Which is the current continuation in the following expression?

Question

In the expression (call/cc (lambda (k) (k 12))), there are three continuations: (k 12), (lambda (k) (k 12)), and (call/cc (lambda (k) (k 12))). Which one is the "current continuation"?

And continuations in some books are viewed as a procedure which is waiting for a value and it will return immediately when it's applied to a value. Is that right?

Can anyone explain what current continuations are in detail?

Answer 1

Things like (k 12) are not continuations. There is a continuation associated with each subexpression in some larger program. So for example, the continuation of x in (* 3 (+ x 42)) is (lambda (_) (* 3 (+ _ 42))).

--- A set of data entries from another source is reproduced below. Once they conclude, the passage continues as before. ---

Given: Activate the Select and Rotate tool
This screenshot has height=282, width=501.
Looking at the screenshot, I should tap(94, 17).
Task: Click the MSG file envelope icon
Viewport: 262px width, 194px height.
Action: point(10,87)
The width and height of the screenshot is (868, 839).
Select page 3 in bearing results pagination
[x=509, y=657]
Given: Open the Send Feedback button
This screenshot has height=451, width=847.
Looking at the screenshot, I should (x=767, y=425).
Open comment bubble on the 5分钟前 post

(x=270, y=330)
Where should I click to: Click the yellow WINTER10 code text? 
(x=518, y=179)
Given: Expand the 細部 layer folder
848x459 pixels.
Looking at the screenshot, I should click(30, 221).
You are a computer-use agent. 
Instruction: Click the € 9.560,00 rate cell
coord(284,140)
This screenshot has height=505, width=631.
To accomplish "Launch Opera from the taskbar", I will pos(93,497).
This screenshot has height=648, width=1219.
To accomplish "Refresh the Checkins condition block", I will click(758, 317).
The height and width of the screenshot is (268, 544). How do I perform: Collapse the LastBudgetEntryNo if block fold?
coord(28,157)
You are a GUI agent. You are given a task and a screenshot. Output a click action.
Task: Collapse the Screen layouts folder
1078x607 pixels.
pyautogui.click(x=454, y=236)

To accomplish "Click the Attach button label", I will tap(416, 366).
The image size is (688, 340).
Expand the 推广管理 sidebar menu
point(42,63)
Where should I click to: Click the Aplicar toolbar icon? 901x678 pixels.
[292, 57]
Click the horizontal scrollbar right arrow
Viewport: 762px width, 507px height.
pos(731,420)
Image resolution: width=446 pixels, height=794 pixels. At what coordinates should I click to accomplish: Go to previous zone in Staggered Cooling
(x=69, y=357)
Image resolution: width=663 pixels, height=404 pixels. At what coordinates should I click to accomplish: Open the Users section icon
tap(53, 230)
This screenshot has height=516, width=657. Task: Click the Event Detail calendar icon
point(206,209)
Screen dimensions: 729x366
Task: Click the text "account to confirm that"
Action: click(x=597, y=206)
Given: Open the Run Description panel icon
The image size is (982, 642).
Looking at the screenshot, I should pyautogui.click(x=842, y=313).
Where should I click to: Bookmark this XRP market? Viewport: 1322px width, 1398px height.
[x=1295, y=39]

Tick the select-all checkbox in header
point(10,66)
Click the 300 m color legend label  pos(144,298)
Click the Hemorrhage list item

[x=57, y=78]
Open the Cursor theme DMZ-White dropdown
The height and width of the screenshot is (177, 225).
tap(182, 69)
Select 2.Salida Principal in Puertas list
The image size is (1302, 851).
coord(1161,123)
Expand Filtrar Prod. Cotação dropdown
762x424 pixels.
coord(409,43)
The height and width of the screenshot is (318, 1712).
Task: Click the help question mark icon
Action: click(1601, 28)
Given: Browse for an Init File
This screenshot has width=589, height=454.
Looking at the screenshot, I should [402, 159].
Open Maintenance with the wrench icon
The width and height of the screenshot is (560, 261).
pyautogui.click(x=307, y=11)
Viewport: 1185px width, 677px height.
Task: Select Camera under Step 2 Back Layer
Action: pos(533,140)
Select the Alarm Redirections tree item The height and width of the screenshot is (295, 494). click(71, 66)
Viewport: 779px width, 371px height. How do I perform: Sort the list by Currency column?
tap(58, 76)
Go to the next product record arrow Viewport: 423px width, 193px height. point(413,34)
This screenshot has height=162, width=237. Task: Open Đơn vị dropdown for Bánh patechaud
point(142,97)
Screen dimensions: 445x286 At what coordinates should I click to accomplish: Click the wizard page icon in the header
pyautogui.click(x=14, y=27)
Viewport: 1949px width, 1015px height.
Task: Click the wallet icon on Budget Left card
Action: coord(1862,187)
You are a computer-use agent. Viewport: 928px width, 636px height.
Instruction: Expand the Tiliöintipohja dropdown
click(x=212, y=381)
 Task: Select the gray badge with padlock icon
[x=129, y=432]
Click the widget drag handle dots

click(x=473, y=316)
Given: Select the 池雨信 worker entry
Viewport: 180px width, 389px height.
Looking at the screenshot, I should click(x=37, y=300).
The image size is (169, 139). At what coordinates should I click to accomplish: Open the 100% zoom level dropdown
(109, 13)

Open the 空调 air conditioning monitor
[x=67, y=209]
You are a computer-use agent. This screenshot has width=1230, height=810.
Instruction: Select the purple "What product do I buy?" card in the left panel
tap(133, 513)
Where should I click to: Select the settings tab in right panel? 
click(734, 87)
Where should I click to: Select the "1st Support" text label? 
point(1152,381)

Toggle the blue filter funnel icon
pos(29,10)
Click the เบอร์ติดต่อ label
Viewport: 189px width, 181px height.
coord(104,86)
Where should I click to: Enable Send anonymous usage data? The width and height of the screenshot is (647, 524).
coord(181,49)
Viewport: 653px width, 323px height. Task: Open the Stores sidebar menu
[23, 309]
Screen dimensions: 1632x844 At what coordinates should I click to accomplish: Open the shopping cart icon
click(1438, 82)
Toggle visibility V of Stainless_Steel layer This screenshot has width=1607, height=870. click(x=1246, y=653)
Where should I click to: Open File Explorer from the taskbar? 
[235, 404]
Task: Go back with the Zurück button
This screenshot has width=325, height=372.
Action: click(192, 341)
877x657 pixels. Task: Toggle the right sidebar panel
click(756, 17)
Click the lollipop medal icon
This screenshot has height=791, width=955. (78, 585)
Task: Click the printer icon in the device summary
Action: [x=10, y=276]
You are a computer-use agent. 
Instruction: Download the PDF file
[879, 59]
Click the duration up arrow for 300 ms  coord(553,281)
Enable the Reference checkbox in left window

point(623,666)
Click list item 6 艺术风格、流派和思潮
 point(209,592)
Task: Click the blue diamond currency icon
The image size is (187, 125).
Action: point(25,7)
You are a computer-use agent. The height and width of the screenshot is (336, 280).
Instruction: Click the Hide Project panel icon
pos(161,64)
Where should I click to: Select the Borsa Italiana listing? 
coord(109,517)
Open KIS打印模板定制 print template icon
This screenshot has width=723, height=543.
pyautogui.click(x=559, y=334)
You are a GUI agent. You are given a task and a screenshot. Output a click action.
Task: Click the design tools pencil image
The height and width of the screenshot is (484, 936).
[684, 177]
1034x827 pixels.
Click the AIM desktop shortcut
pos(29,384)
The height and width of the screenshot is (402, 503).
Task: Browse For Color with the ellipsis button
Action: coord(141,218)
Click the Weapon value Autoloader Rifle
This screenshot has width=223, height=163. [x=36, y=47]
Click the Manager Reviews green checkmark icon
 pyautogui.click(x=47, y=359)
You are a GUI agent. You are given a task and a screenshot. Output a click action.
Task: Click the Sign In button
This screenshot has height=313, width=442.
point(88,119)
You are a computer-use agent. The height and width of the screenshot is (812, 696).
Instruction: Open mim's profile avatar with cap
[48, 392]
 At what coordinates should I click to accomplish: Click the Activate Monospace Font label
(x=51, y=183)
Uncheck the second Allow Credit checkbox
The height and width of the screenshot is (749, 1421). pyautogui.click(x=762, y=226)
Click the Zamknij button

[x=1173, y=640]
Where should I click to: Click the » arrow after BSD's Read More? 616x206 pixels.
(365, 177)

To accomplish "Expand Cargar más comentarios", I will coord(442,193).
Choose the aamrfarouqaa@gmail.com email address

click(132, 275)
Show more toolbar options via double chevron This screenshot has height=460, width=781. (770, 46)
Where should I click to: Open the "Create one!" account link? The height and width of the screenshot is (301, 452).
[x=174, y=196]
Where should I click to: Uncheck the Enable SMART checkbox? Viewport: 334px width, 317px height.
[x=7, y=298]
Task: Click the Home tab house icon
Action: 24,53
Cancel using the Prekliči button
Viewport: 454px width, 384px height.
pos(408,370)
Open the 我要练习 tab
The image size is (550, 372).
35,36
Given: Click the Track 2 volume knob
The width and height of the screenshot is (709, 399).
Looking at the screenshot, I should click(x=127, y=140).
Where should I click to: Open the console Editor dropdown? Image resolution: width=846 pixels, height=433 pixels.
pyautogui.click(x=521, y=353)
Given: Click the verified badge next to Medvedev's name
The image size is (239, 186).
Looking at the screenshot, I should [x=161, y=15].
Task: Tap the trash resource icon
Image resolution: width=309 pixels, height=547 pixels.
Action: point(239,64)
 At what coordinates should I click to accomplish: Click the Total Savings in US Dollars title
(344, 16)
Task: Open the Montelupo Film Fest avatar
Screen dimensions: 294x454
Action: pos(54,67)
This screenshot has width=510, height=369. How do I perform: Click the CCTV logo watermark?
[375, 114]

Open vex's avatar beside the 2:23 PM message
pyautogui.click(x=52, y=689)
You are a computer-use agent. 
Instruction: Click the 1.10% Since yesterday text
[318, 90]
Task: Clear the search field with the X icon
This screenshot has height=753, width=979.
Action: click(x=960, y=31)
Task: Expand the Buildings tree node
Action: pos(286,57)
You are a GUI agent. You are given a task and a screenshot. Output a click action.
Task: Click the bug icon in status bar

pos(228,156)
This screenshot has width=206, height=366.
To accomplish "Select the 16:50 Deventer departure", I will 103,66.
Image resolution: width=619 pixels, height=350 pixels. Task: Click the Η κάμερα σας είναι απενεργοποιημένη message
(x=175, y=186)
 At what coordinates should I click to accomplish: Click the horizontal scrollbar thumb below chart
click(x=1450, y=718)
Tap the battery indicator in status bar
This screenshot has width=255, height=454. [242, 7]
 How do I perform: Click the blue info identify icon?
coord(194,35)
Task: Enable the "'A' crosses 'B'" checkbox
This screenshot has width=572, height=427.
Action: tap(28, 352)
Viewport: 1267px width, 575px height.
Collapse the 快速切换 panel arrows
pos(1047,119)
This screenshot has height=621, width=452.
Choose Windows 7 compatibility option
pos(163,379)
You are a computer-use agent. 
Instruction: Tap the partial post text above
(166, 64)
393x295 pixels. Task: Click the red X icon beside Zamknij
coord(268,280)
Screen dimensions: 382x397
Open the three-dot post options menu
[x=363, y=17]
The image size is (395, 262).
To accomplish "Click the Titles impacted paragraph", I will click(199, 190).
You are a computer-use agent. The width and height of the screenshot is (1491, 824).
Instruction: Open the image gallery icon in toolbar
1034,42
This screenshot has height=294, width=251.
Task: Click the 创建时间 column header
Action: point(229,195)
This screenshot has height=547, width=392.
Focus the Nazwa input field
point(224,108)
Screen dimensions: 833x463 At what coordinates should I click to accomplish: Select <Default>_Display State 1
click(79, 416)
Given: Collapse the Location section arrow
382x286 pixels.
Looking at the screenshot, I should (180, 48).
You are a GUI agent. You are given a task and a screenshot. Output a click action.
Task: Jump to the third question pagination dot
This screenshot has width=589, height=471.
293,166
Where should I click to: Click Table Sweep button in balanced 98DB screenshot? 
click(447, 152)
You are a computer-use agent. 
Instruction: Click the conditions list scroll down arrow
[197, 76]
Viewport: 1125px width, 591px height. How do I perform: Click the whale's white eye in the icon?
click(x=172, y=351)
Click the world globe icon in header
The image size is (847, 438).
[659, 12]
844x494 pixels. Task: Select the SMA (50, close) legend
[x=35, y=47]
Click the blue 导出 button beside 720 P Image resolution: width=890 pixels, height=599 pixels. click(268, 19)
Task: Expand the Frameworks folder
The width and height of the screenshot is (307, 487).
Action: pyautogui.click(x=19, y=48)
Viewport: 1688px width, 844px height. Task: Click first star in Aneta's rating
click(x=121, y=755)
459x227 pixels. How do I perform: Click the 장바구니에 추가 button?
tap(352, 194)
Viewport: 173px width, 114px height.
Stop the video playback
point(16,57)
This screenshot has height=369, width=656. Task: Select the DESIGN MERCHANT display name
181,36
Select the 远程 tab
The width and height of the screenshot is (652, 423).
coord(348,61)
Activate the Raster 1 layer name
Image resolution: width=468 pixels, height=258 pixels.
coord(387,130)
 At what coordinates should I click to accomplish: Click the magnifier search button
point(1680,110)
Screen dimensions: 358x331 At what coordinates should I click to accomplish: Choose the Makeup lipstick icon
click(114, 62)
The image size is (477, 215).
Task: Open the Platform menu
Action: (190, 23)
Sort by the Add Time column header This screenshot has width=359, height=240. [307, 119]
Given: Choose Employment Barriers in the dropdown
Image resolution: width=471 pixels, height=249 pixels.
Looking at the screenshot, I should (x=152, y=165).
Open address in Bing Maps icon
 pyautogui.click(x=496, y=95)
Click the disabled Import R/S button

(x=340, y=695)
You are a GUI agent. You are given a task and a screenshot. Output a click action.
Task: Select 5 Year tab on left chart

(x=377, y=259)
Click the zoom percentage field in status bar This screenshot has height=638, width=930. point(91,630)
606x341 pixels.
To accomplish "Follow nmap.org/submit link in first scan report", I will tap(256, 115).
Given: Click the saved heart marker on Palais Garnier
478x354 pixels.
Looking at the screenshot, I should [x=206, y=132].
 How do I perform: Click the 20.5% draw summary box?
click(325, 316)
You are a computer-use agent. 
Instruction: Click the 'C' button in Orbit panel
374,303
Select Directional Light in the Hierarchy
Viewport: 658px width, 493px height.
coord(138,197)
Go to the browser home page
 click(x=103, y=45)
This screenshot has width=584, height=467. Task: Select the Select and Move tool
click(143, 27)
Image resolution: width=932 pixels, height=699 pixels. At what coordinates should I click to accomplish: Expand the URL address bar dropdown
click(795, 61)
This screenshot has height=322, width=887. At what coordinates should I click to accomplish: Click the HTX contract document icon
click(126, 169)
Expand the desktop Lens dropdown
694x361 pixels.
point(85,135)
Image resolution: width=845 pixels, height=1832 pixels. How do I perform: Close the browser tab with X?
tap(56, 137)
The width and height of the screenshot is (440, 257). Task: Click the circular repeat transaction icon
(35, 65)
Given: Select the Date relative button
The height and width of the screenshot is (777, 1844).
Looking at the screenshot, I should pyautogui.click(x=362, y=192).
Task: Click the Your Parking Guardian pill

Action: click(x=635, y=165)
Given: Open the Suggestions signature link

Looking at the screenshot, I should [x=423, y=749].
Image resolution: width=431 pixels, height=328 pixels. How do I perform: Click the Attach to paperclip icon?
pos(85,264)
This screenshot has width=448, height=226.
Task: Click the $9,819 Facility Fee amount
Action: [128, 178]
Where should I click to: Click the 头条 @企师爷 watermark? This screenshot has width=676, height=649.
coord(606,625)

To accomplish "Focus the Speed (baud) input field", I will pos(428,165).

In your example, the "current continuation" of (call/cc (lambda (k) (k 12))) would be whatever is surrounding that expression. If you just typed it into a scheme prompt, there is nothing surrounding it, so the "current continuation" is simply (lambda (_) _). If you typed something like (* 3 (+ (call/cc (lambda (k) (k 12))) 42)), then the continuation is (lambda (_) (* 3 (+ _ 42))).

Note that the lambdas I used to represent the "current continuation" are not the same as what call/cc passes in (named k in your example). k has a special control effect of aborting the rest of the computation after evaluating the current continuation.

Answer 2

The continuation in this case is the "thing" that receives the return value of the call/cc invocation. Thus:

(display (call/cc (lambda (k) (k 12)))

has the same result as

(display 12)

Continuations in Scheme "look and feel" like procedures, but they do not actually behave like procedures. One thing that can help you understand continuations better is CPS transformations.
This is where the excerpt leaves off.